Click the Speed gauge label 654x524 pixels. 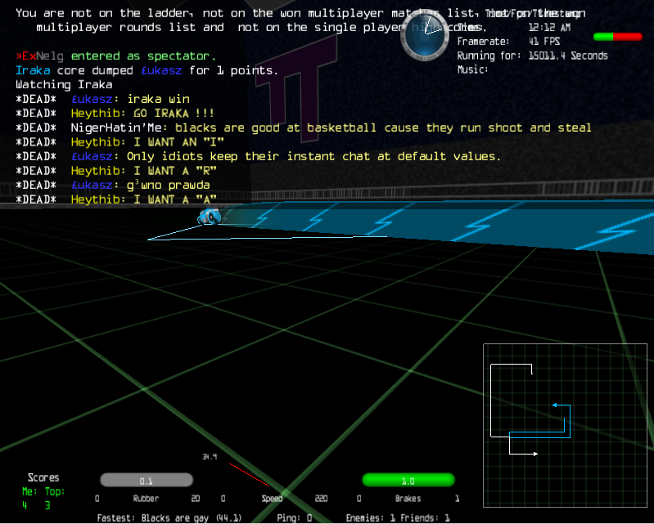272,499
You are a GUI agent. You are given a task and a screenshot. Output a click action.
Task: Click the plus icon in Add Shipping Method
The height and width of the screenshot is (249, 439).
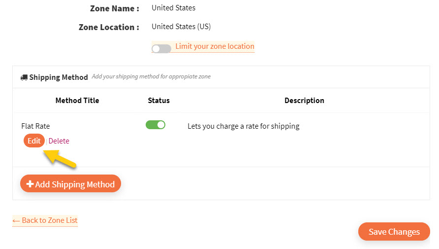click(x=30, y=184)
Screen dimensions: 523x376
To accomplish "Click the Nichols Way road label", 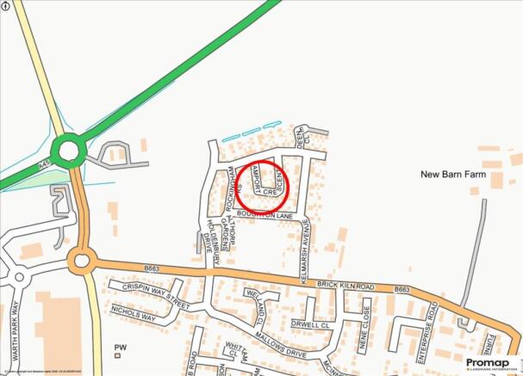I will (134, 314).
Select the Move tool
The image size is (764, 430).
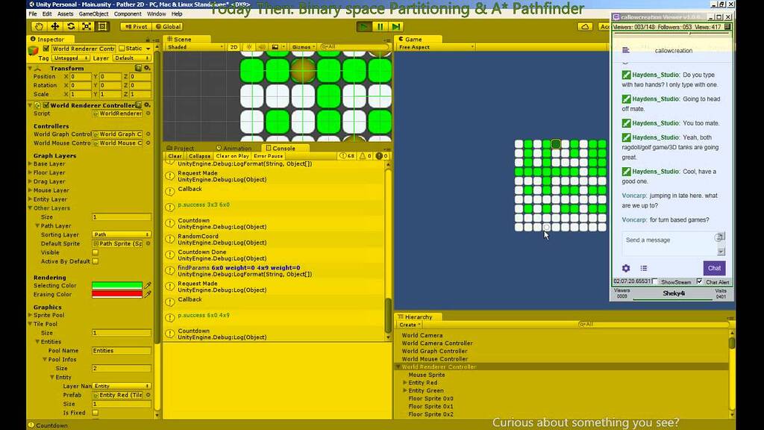(54, 26)
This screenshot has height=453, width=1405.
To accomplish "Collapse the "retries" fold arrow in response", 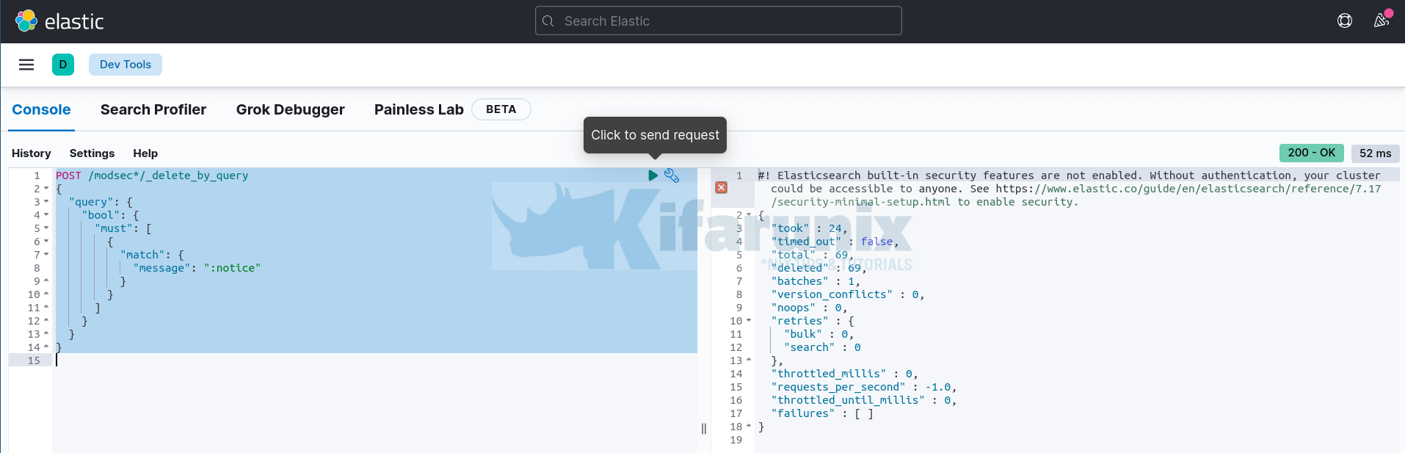I will click(749, 321).
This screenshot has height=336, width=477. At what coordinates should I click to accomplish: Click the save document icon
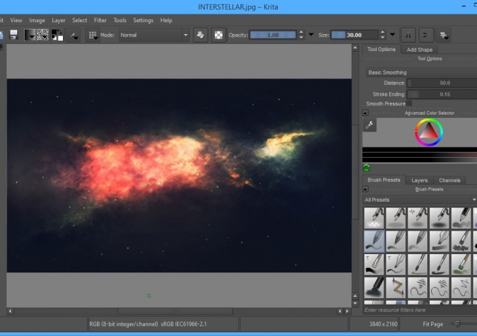pyautogui.click(x=13, y=35)
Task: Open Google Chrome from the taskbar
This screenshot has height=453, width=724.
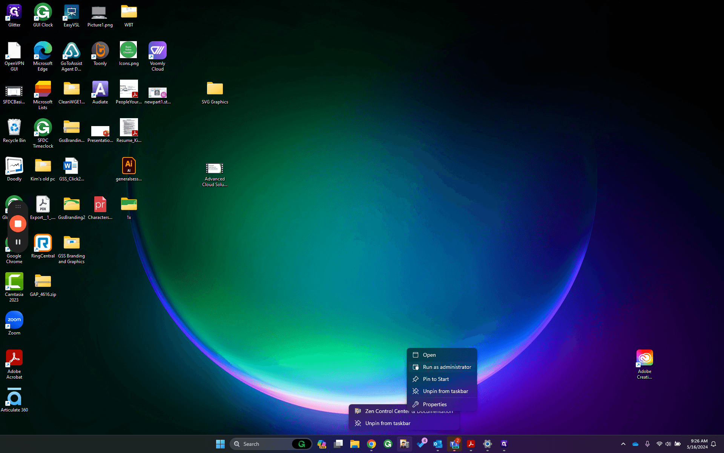Action: pyautogui.click(x=371, y=444)
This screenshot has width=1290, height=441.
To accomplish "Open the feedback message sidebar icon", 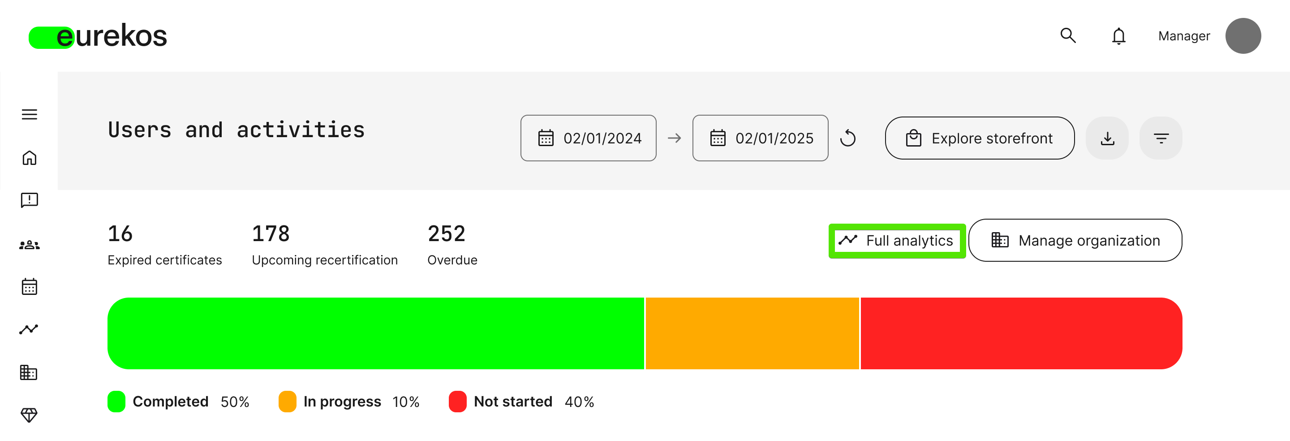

____________

### Exercise directions
Starting at the line with "Task: Open Google Chrome from the taskbar", reproduce exactly each line through the end of the entries, including the first and the last, and skip the pictures.

### Finished exercise
Task: Open Google Chrome from the taskbar
This screenshot has height=453, width=724.
Action: pyautogui.click(x=371, y=444)
This screenshot has width=1290, height=441.
To accomplish "Open the feedback message sidebar icon", 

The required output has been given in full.